T.S. Eliot wrote that April is the cruellest month. To my mind, January on the West Coast runs a close second. Even though we’re past the winter solstice, the hours of darkness still exceed the hours of light, and the days often pass in a dreary, rainy murk. In Alberta, where I spent a week in December, although temperatures might stay well below zero for weeks on end, the sun shines regularly, sparkling off the snow and encouraging people to embrace their inner northerner and get outside for winter activities.
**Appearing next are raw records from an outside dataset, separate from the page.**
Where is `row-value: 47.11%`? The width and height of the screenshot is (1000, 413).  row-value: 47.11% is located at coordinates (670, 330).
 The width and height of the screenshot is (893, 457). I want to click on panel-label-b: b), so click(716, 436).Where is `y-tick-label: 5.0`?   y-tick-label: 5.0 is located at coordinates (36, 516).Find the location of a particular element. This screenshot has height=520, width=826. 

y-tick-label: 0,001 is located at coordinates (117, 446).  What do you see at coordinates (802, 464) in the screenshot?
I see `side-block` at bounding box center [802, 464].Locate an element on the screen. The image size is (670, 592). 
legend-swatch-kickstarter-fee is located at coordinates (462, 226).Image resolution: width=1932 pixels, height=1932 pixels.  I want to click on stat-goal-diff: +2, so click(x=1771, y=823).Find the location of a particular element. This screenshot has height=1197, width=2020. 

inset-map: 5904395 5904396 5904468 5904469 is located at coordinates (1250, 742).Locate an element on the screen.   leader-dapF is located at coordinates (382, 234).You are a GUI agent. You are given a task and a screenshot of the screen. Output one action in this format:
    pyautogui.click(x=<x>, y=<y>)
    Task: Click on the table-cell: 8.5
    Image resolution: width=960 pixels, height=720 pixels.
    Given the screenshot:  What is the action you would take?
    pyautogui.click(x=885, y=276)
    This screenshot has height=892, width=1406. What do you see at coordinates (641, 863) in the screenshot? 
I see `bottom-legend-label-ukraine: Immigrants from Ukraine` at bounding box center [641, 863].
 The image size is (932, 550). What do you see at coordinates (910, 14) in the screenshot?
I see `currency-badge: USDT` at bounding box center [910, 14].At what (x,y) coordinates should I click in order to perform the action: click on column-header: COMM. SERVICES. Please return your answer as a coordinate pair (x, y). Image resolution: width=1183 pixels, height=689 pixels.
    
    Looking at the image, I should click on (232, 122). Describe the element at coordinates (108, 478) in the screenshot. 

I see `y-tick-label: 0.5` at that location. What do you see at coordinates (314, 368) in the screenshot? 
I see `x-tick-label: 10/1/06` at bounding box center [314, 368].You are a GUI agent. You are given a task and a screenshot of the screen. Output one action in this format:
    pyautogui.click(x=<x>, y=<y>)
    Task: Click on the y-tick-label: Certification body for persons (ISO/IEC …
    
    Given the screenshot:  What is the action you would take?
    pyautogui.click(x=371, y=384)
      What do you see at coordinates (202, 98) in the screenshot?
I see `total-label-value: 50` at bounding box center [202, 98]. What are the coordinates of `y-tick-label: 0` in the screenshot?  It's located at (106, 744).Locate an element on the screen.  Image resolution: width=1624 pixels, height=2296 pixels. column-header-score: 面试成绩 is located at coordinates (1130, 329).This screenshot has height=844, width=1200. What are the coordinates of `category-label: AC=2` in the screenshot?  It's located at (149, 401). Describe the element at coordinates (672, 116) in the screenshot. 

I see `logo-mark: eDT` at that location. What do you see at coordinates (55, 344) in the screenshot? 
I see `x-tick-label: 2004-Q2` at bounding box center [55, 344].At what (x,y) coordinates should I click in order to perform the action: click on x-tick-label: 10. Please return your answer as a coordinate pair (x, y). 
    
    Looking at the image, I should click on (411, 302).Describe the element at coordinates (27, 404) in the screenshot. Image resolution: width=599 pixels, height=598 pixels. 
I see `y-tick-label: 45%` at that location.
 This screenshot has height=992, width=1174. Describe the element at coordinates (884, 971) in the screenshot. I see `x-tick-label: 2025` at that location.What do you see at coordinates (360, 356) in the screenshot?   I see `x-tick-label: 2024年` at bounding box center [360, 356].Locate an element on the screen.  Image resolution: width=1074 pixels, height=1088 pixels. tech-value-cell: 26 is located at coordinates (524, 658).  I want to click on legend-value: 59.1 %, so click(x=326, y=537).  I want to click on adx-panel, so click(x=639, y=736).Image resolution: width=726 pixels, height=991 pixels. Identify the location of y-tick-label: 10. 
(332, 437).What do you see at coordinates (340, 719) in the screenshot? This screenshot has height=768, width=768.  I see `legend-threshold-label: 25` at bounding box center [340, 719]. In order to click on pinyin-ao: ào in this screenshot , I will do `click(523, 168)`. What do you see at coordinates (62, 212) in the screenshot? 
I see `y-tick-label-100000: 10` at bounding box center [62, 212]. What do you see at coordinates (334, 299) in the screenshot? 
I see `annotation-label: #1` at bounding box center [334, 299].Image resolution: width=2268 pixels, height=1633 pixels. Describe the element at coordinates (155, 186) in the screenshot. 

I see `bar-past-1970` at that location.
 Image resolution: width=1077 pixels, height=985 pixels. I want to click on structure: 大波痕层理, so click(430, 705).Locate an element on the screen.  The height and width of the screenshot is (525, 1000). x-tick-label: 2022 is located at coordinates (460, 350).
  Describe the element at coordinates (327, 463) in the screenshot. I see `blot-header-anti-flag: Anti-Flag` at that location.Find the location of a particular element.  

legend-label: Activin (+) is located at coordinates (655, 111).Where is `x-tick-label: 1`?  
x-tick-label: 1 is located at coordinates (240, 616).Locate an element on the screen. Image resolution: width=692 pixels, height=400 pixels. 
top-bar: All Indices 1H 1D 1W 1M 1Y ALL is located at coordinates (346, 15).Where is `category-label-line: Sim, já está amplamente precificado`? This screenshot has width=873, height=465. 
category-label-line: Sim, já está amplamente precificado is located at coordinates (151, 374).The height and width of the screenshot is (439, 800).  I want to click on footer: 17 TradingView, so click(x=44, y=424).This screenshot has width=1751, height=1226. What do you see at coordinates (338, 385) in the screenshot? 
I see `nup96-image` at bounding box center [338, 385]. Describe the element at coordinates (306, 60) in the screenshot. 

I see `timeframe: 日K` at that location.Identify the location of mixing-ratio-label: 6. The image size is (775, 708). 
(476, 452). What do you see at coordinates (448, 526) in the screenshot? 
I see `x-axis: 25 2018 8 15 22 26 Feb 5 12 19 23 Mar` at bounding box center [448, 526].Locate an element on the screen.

In the funk that settled in after the New Year’s celebrations, I appreciated receiving a link to the Jive Aces’ “Bring Me Sunshine,” with its mid-video shift from shades of grey to vibrant colour.
Editors and logophiles may feel a similar urge to jive as they check out the colourful websites offered by a couple of the major dictionaries—Oxford and Merriam-Webster. Besides letting you look up specific words to check spelling, meaning, and syllabification, both sites:
- provide blogs and videos that explain usage, etymology, and word controversies;
- show what words have been looked up recently, often as a result of news stories or holidays (for example, among the trending words on the Merriam-Webster site as I write this on January 10 are Epiphany and Hogmanay); and
- offer free subscriptions to a “Word of the Day” post.
Another bonus: both sites feature games and quizzes. I’ve spent hours discovering what punctuation mark I am, checking my understanding of British and American phrases, taking the apostrophe challenge, and driving myself crazy with the “Name That Thing” visual vocabulary quiz and the “True or False” quiz. Who knew that Star Wars was only the third-highest-grossing film series in history (after Harry Potter and James Bond)? Merriam-Webster also has the lethal SCRABBLE Sprint, where you can get whipped into a lather forming random letters into words against the clock.
There’s enough information on these two sites to keep any word lover occupied until the spring equinox (on March 19 at 9:31 p.m. PDT, but who’s counting?).